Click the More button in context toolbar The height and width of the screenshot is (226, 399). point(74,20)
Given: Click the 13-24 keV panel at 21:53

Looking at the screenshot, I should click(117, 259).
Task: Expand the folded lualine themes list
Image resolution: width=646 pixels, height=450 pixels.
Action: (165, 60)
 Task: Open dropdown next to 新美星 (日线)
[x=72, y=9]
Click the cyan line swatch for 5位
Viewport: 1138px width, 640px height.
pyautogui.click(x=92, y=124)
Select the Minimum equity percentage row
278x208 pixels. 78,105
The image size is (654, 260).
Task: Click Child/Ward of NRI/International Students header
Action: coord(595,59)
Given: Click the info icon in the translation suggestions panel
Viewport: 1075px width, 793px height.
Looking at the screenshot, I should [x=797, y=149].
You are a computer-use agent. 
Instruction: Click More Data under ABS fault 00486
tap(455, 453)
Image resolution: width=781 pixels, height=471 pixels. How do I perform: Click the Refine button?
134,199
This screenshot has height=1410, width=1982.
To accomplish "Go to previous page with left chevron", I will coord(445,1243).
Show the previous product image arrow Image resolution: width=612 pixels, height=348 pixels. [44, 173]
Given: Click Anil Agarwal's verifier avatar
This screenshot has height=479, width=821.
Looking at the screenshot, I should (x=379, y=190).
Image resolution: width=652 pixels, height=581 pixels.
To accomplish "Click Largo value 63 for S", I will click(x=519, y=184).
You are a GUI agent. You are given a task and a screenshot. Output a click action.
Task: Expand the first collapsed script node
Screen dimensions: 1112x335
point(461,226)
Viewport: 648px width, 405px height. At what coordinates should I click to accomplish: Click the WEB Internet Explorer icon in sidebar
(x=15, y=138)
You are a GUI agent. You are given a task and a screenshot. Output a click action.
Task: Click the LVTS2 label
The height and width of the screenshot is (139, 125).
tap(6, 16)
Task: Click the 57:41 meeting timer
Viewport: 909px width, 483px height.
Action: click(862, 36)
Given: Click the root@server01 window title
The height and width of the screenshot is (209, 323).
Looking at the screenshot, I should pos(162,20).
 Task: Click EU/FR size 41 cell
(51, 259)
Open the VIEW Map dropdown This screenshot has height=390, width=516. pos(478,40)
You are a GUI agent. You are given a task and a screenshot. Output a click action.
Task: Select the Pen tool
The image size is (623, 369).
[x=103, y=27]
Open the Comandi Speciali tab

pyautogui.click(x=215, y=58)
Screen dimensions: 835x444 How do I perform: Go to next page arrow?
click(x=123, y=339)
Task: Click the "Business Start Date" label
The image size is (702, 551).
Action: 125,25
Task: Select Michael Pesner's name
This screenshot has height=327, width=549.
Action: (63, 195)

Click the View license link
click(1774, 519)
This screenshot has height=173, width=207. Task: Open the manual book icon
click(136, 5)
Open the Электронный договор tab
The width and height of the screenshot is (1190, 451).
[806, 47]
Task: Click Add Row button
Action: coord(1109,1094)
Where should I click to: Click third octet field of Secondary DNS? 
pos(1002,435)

Exercise task –
Rewrite every line of the items above as a Markdown table with the columns Row and Item line, leaving out blank lines.

Answer –
| Row | Item line |
|---|---|
| 1 | Click the More button in context toolbar The height and width of the screenshot is (226, 399). point(74,20) |
| 2 | Given: Click the 13-24 keV panel at 21:53 |
| 3 | Looking at the screenshot, I should click(117, 259). |
| 4 | Task: Expand the folded lualine themes list |
| 5 | Image resolution: width=646 pixels, height=450 pixels. |
| 6 | Action: (165, 60) |
| 7 |  Task: Open dropdown next to 新美星 (日线) |
| 8 | [x=72, y=9] |
| 9 | Click the cyan line swatch for 5位 |
| 10 | Viewport: 1138px width, 640px height. |
| 11 | pyautogui.click(x=92, y=124) |
| 12 | Select the Minimum equity percentage row |
| 13 | 278x208 pixels. 78,105 |
| 14 | The image size is (654, 260). |
| 15 | Task: Click Child/Ward of NRI/International Students header |
| 16 | Action: coord(595,59) |
| 17 | Given: Click the info icon in the translation suggestions panel |
| 18 | Viewport: 1075px width, 793px height. |
| 19 | Looking at the screenshot, I should [x=797, y=149]. |
| 20 | You are a computer-use agent.  |
| 21 | Instruction: Click More Data under ABS fault 00486 |
| 22 | tap(455, 453) |
| 23 | Image resolution: width=781 pixels, height=471 pixels. How do I perform: Click the Refine button? |
| 24 | 134,199 |
| 25 | This screenshot has height=1410, width=1982. |
| 26 | To accomplish "Go to previous page with left chevron", I will coord(445,1243). |
| 27 | Show the previous product image arrow Image resolution: width=612 pixels, height=348 pixels. [44, 173] |
| 28 | Given: Click Anil Agarwal's verifier avatar |
| 29 | This screenshot has height=479, width=821. |
| 30 | Looking at the screenshot, I should (x=379, y=190). |
| 31 | Image resolution: width=652 pixels, height=581 pixels. |
| 32 | To accomplish "Click Largo value 63 for S", I will click(x=519, y=184). |
| 33 | You are a GUI agent. You are given a task and a screenshot. Output a click action. |
| 34 | Task: Expand the first collapsed script node |
| 35 | Screen dimensions: 1112x335 |
| 36 | point(461,226) |
| 37 | Viewport: 648px width, 405px height. At what coordinates should I click to accomplish: Click the WEB Internet Explorer icon in sidebar |
| 38 | (x=15, y=138) |
| 39 | You are a GUI agent. You are given a task and a screenshot. Output a click action. |
| 40 | Task: Click the LVTS2 label |
| 41 | The height and width of the screenshot is (139, 125). |
| 42 | tap(6, 16) |
| 43 | Task: Click the 57:41 meeting timer |
| 44 | Viewport: 909px width, 483px height. |
| 45 | Action: click(862, 36) |
| 46 | Given: Click the root@server01 window title |
| 47 | The height and width of the screenshot is (209, 323). |
| 48 | Looking at the screenshot, I should pos(162,20). |
| 49 |  Task: Click EU/FR size 41 cell |
| 50 | (51, 259) |
| 51 | Open the VIEW Map dropdown This screenshot has height=390, width=516. pos(478,40) |
| 52 | You are a GUI agent. You are given a task and a screenshot. Output a click action. |
| 53 | Task: Select the Pen tool |
| 54 | The image size is (623, 369). |
| 55 | [x=103, y=27] |
| 56 | Open the Comandi Speciali tab |
| 57 | pyautogui.click(x=215, y=58) |
| 58 | Screen dimensions: 835x444 How do I perform: Go to next page arrow? |
| 59 | click(x=123, y=339) |
| 60 | Task: Click the "Business Start Date" label |
| 61 | The image size is (702, 551). |
| 62 | Action: 125,25 |
| 63 | Task: Select Michael Pesner's name |
| 64 | This screenshot has height=327, width=549. |
| 65 | Action: (63, 195) |
| 66 | Click the View license link |
| 67 | click(1774, 519) |
| 68 | This screenshot has height=173, width=207. Task: Open the manual book icon |
| 69 | click(136, 5) |
| 70 | Open the Электронный договор tab |
| 71 | The width and height of the screenshot is (1190, 451). |
| 72 | [806, 47] |
| 73 | Task: Click Add Row button |
| 74 | Action: coord(1109,1094) |
| 75 | Where should I click to: Click third octet field of Secondary DNS?  |
| 76 | pos(1002,435) |